Forbes based its ranking on business costs, living costs,
education levels of the work force, qualityof-life issues as well as job and income growth and migration patterns.
Indianapolis ranked 33rd out of 150 of the country's largest metro areas, and there's some good news in that number. If you check the list (www.Forbes.com), you will note that "winners" seem to be slightly isolated from other large cities.
In addition, they have either latched onto a branch of the new economy or already established themselves as major transportation centers. Sound slightly familiar? And like Indianapolis, most of the winners don't have nearby oceans or mountain ranges. (OK, Boise and Albuquerque have mountains in the background but Austin has...Dell.)
Back to the other thing that happened recently. As the sound and fury of the 2005 Legislature died down, Indiana had taken two giant leaps into a future of regional cooperation and planning.
First, the mere idea that all of the counties in central Indiana might be working together through a shared tax mechanism actually is more important than the final stadium/convention center funding formula.
Second, the Northwest Region now has the financial mechanism to take full economic advantage of its lakefront and its really big neighbor.
Regional planning is not a new idea.
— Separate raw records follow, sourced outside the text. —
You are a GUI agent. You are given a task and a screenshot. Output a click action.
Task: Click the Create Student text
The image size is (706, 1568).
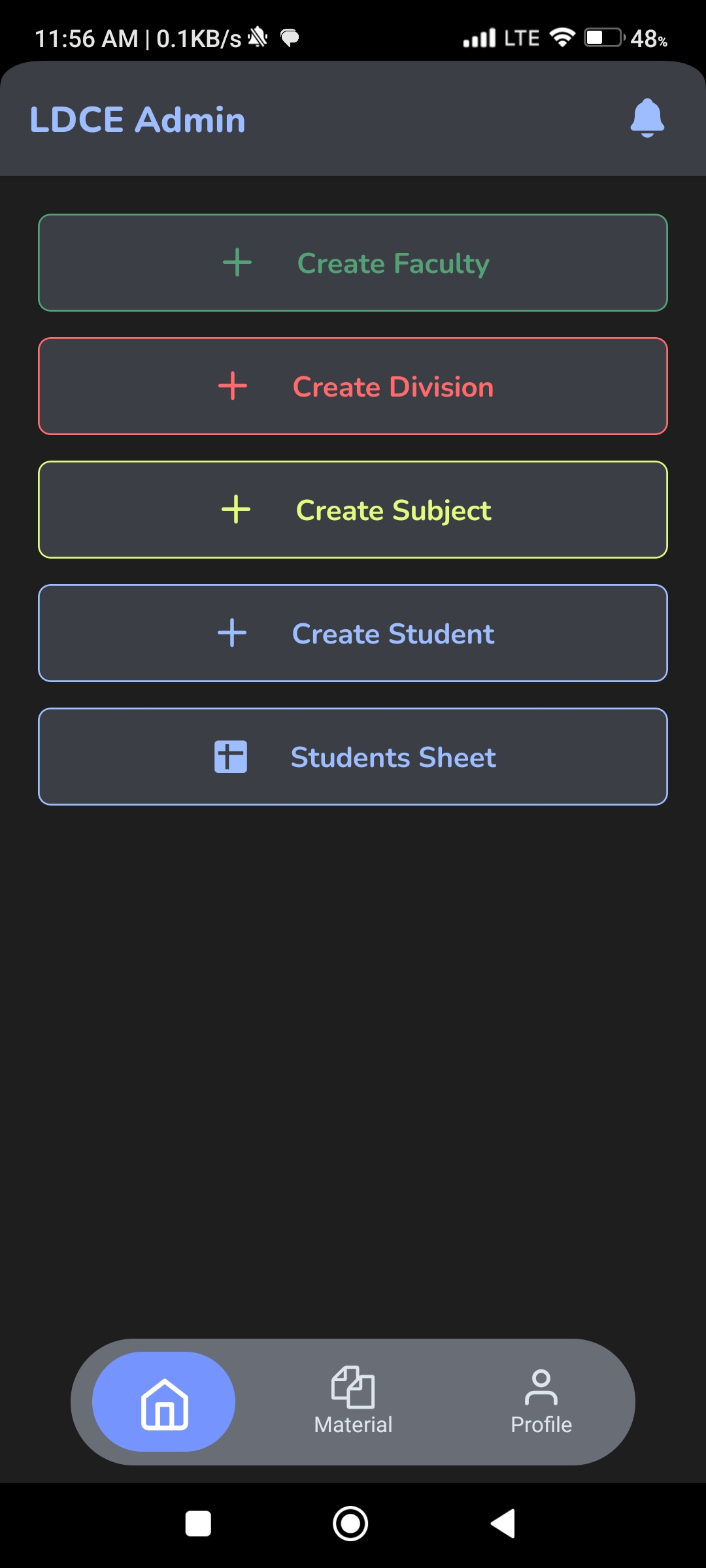[x=394, y=634]
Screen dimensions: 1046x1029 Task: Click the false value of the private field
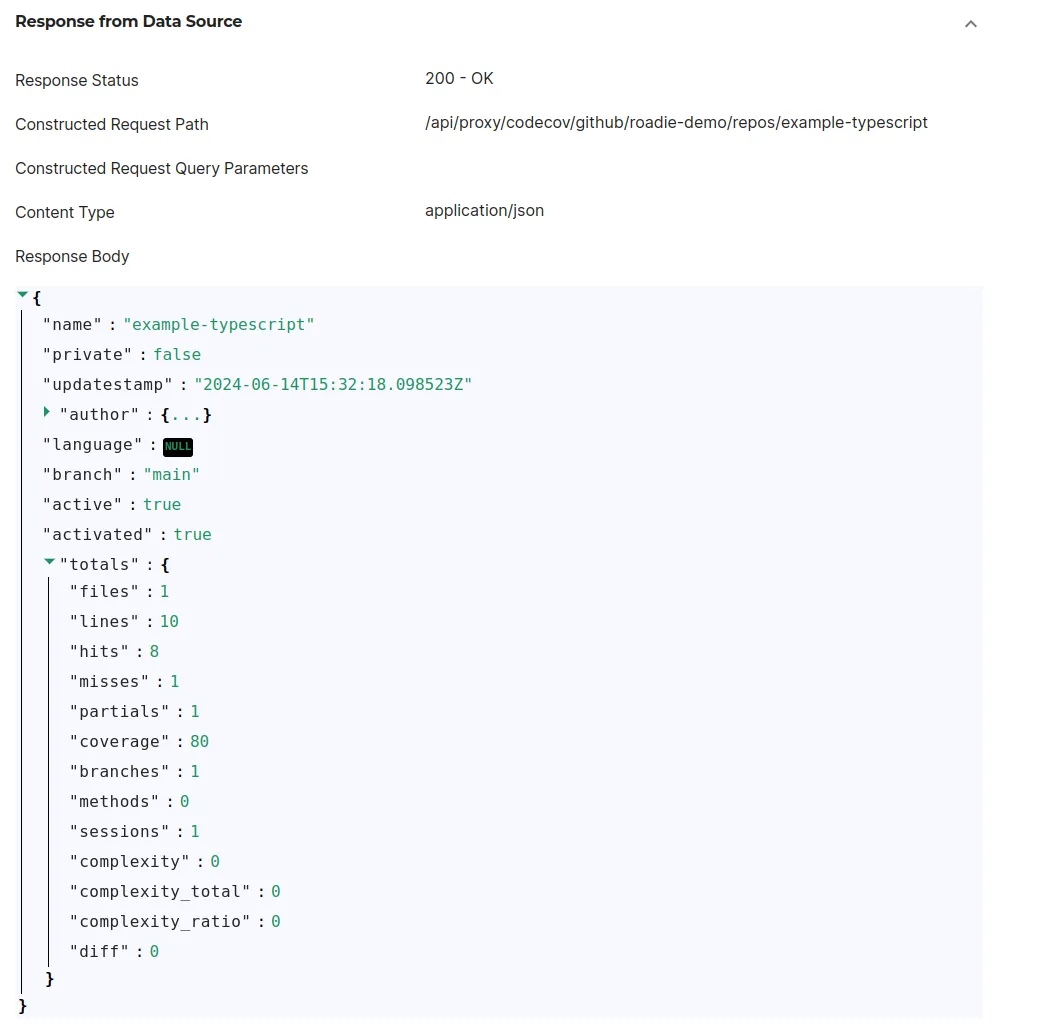tap(177, 354)
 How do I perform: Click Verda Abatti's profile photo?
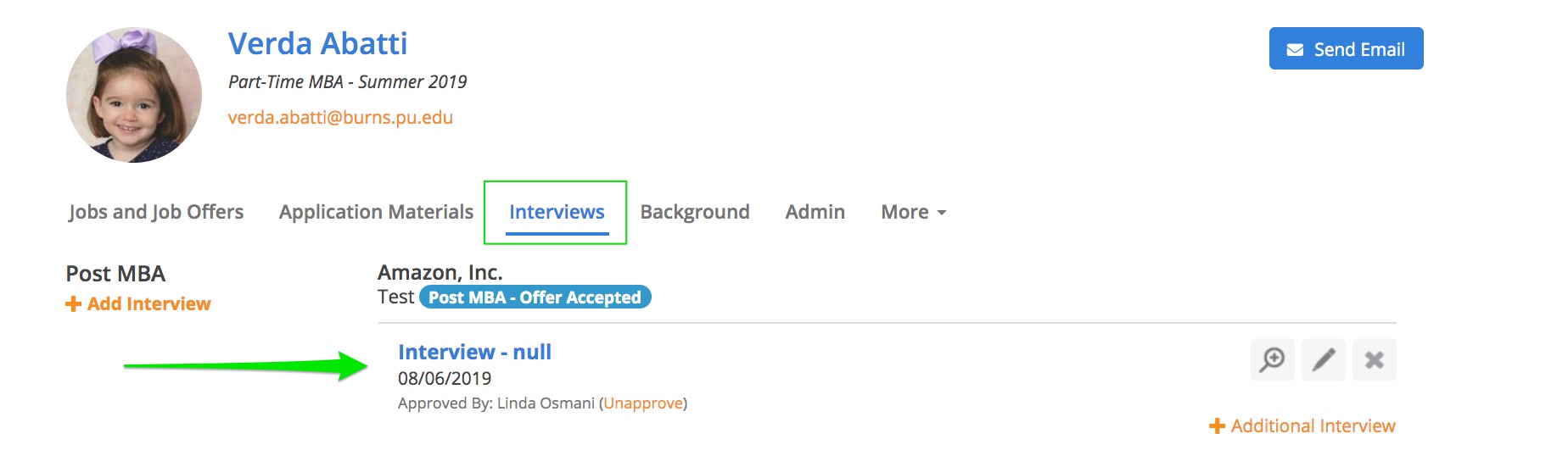134,95
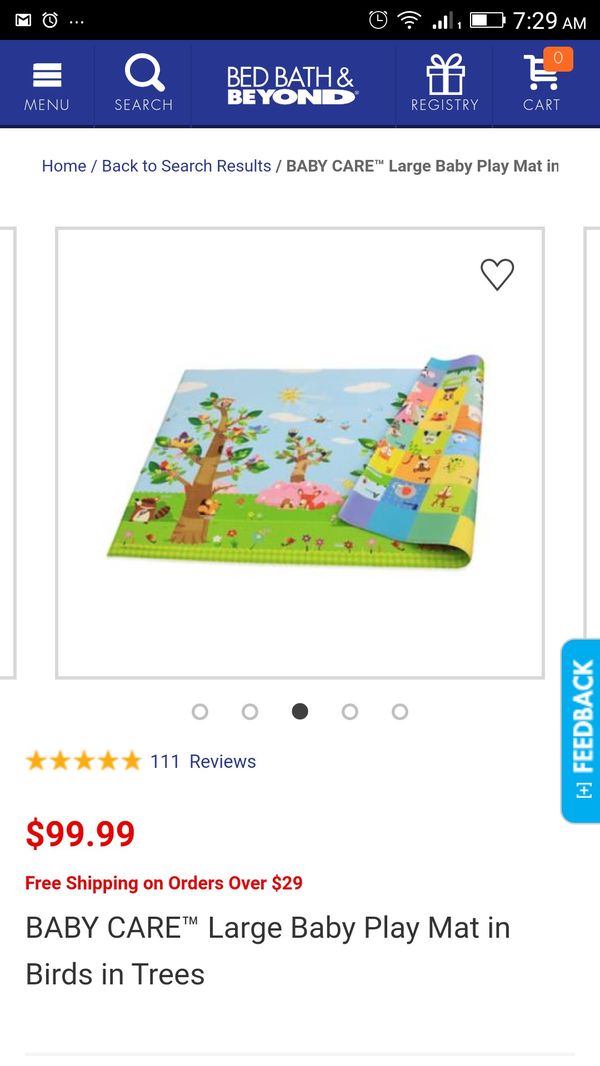Click the five-star rating
The width and height of the screenshot is (600, 1066).
(x=84, y=761)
And it's not just about hospitals, highways, sewers, schools, stadiums or light-rail transit. It's about leadership-or the lack of leadership. Without visionary leadership, the potential new funding that each county gains for new projects might just result in more sprawl.
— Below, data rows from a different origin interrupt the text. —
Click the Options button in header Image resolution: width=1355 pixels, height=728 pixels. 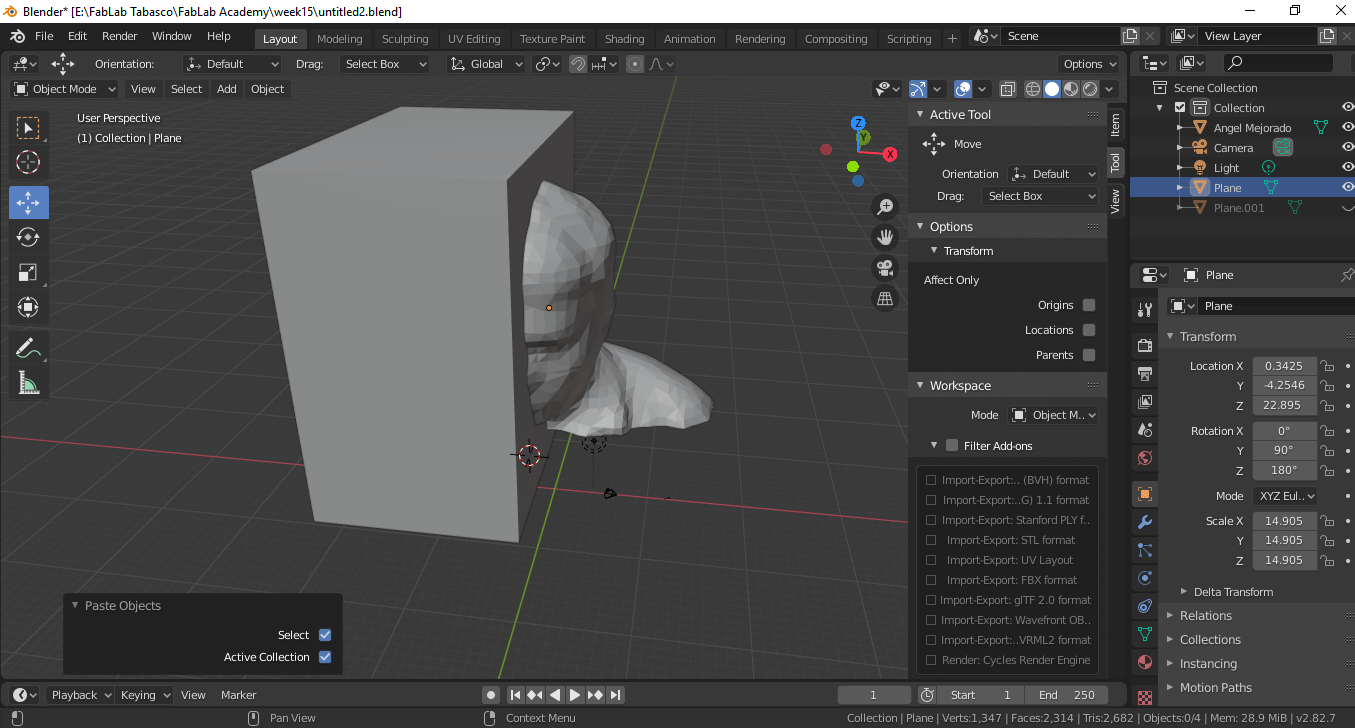click(x=1089, y=64)
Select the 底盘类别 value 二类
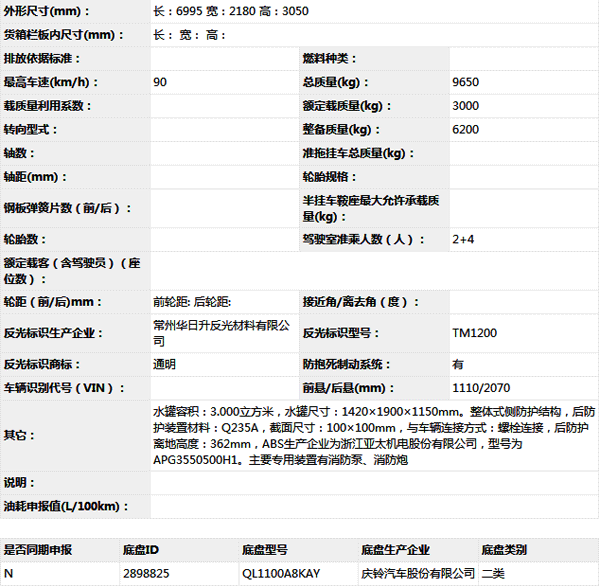Viewport: 600px width, 588px height. pyautogui.click(x=493, y=574)
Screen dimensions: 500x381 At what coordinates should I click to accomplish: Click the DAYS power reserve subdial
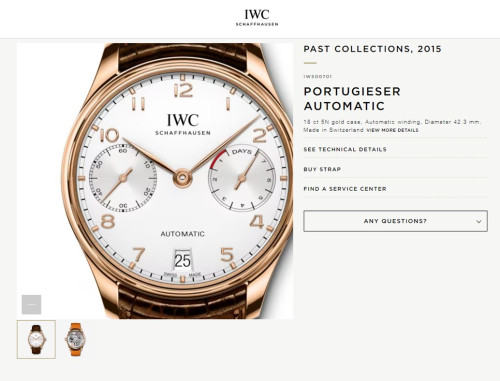coord(242,179)
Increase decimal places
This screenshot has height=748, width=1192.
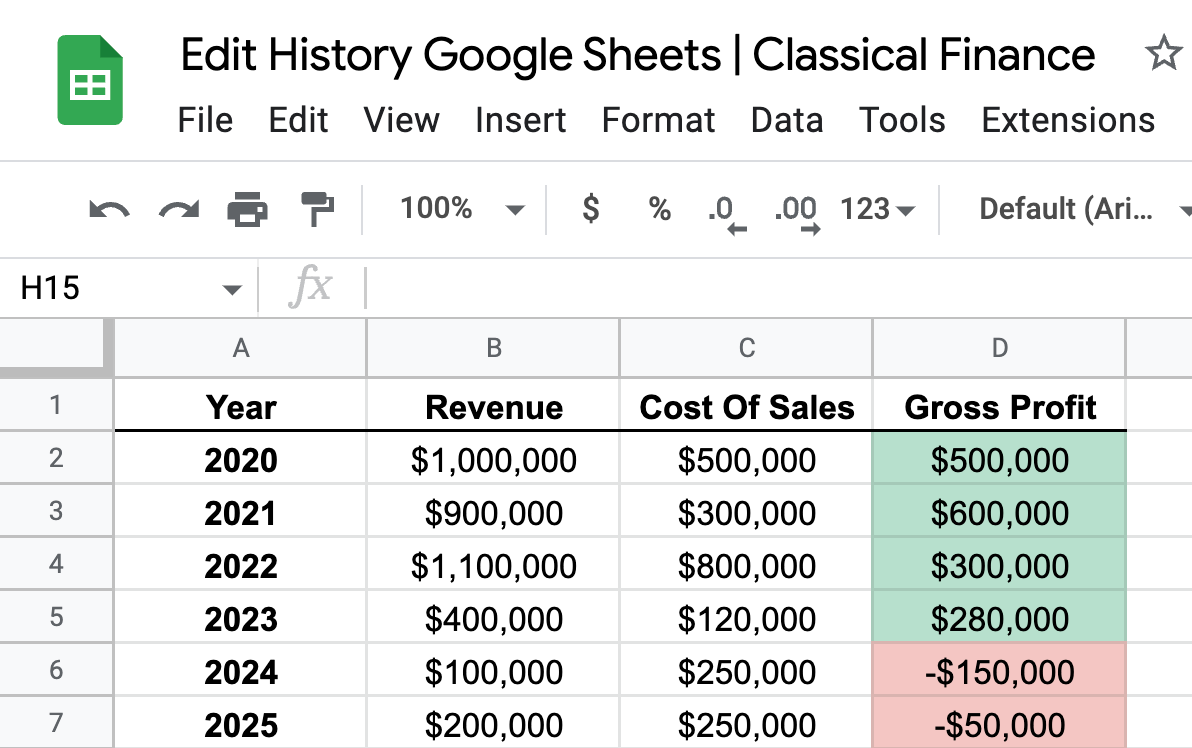[795, 209]
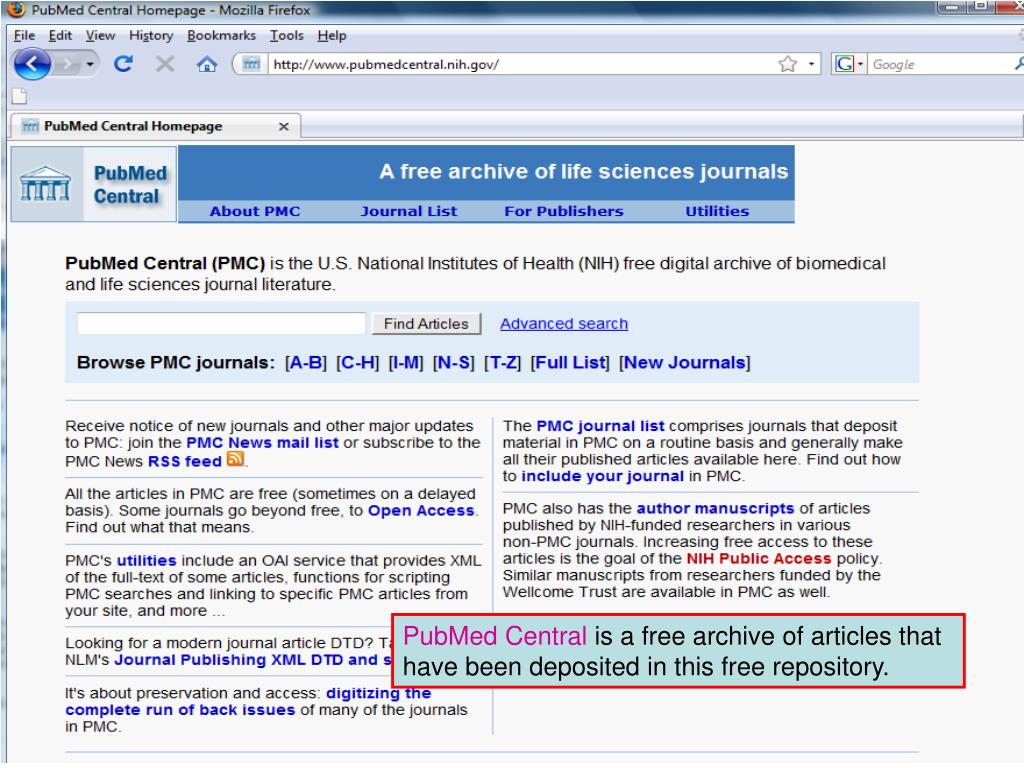Click the PMC article search text field
This screenshot has height=768, width=1024.
pyautogui.click(x=221, y=324)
Google "regional planning" and you'll get an astounding number of Web sites about planning activities from every area of the nation. Browse through the sites, and you'll notice that the same words appear time and time again: controlled density, infrastructure alignment, framework for growth, plan to plan, environmental sensitivity, subdivision regulation, vision, historical precedents, bringing sprawl to a crawl, interconnected networks, greenways, gateways, identity, image, economy, real estate values and so on.
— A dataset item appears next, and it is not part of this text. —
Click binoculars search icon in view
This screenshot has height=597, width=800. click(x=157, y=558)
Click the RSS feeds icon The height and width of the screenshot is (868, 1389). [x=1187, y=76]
Read more closely and you'll see an important underlying theme. "While population may shift, well-planned regional growth is not a zero sum game." Then look back at Forbes' list of "winners" in this light. The main idea is that if business and the community grow in tandem, then residential location should matter less.
Indianapolis recently completed its 2020 plan. All communities in central Indiana should develop similar plans that can be integrated into one regional plan.
The regional plan, then, might encourage Carmel to invest in the proposed Symphony Hall. Or perhaps it might help Conner Prairie and the Indianapolis Symphony Orchestra find a new summer venue that has better traffic access and less impact on its neighbors.
Regional planning also will impact governmental leadership. Some day not too far in the future, the other eight counties in this region will need to employ some form of the unified government model. Mayors, county commissioners and county councilors need to remember what Marion County was like in 1972, with acres and acres of farmland where Castleton Mall and Pike High School now sit.
Now, back to the "winners" in that Forbes poll. Let's put down a score for Indy:
Slightly isolated from other large cities... Perfect! We have a clear identity.
Has latched onto a branch of the new economy... Sounds like the BioCrossroads Initiative to me. But we need to ratchet up the action and funding.
Major transportation center... Just wait until Interstate 69 is open to Evansville and FedEx lands the Airbus 380 in Indianapolis in a couple of years.
One more thing. The rankings prove that we can get by without a nearby ocean or mountain range. After all, we will have a new Indianapolis Airport in 2008 and, better yet, a vibrant region to come home to. I don't know about you, but I love to fly.
Don Altemeyer is a founding principal of BSA LifeStructures Inc., the city's largest architectural firm. Views expressed here are the writer's.